Search the records for "width". Report every line where it occurs.

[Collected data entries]
■ ■ ■ ■ ■

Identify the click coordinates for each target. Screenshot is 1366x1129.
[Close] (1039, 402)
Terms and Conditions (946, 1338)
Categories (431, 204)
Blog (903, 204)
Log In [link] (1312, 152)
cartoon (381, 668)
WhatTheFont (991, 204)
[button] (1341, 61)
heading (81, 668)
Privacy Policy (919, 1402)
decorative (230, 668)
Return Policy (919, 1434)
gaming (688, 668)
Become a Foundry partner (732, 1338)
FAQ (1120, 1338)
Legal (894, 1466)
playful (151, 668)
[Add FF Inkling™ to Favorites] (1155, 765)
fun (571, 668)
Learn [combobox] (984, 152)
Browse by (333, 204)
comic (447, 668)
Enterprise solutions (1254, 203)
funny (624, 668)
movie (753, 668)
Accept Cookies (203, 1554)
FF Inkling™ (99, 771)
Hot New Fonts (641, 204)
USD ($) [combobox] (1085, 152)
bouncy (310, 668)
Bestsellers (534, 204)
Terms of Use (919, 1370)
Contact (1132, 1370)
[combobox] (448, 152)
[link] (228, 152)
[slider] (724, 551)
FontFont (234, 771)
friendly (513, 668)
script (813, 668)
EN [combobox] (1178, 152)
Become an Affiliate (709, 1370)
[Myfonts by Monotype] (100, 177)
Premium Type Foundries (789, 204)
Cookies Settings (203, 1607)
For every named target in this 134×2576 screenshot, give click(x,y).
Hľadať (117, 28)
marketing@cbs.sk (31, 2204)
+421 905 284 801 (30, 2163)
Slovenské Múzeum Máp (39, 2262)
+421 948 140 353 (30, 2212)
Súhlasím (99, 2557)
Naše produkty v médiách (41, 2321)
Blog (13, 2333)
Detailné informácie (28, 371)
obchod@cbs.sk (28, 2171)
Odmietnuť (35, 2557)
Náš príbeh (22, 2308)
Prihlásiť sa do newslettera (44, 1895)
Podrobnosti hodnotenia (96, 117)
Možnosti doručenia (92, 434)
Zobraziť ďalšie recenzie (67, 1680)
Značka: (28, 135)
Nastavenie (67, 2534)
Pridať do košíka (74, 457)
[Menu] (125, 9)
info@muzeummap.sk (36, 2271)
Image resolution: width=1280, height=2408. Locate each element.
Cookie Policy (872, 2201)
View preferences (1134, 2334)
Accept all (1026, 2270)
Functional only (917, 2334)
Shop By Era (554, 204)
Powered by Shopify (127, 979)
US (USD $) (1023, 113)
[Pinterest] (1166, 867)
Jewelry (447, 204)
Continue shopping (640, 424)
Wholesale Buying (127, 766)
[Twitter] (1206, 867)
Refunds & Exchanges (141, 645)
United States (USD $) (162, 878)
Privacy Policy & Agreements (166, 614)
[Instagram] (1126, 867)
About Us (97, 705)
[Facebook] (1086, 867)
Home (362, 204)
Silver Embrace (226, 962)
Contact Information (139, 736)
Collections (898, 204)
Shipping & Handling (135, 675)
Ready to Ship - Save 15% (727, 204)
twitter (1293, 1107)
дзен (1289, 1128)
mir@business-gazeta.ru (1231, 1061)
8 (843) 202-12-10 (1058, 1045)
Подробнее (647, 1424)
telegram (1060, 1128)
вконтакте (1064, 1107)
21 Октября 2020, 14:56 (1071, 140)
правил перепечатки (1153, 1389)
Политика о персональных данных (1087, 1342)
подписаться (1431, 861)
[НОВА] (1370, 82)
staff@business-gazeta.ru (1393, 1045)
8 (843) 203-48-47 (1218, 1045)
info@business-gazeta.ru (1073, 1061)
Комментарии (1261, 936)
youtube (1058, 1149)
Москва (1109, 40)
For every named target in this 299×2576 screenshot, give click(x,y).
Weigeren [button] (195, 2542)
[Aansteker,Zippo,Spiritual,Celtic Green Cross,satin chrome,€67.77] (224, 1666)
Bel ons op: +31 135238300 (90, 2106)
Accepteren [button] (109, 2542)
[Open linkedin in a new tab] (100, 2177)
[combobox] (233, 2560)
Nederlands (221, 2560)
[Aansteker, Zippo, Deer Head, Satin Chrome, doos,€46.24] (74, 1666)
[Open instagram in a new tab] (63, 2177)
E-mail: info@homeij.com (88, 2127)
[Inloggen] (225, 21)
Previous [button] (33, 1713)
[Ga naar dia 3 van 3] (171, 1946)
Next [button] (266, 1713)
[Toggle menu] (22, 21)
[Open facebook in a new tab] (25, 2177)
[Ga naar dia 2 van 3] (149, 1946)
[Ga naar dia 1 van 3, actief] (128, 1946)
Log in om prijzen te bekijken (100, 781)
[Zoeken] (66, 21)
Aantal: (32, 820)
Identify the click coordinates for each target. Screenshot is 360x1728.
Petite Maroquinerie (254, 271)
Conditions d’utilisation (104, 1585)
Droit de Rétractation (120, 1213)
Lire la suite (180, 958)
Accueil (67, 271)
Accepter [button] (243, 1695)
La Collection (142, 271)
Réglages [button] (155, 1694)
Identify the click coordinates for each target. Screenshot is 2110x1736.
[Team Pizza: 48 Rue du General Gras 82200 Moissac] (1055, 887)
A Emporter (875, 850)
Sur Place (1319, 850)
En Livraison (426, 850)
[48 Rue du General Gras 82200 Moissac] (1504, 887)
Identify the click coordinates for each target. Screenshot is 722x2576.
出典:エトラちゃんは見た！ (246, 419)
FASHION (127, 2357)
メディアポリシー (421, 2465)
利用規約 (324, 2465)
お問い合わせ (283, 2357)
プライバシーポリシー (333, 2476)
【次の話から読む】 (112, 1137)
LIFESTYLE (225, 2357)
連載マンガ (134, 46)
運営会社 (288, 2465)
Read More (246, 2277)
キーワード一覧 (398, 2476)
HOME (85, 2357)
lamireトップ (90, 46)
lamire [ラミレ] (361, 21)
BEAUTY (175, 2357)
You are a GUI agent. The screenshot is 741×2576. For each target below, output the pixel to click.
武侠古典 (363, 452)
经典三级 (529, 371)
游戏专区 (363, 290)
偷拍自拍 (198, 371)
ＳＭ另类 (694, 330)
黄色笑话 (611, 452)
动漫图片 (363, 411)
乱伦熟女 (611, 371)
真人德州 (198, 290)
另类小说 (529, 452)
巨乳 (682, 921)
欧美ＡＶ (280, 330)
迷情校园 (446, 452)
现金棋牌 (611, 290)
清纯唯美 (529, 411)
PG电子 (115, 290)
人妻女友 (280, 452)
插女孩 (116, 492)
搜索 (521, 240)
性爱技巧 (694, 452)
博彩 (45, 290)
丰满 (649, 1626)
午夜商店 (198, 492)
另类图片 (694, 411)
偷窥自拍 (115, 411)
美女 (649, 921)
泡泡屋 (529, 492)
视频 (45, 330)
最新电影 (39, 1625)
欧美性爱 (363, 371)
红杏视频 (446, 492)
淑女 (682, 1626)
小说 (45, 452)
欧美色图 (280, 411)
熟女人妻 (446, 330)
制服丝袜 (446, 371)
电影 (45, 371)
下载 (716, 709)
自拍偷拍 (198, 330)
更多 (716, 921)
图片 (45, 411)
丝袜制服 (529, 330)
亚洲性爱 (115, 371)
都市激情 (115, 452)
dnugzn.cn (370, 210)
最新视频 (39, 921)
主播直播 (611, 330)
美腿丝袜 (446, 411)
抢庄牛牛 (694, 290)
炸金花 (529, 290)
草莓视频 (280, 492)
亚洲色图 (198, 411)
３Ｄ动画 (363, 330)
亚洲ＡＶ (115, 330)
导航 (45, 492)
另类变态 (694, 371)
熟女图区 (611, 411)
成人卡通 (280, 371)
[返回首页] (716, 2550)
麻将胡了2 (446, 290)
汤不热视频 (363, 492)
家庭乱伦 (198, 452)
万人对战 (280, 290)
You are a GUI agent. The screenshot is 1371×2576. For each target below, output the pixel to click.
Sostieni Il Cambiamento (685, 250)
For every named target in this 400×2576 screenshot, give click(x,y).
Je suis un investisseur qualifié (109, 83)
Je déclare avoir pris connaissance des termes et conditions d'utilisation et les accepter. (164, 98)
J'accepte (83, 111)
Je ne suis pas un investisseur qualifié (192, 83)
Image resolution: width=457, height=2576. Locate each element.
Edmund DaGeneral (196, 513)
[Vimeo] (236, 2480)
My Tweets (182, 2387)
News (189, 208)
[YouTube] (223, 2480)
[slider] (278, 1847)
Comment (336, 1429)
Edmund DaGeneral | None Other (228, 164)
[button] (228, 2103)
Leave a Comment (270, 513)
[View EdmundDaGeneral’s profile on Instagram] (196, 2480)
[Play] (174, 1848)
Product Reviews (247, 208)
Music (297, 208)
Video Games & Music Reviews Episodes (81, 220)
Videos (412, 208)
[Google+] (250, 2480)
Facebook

■ ■ ■ ■ ■

- **TASK SOLUTION**
Image resolution: width=1280, height=2408. Locate each element.
Image resolution: width=457, height=2576. Locate each element.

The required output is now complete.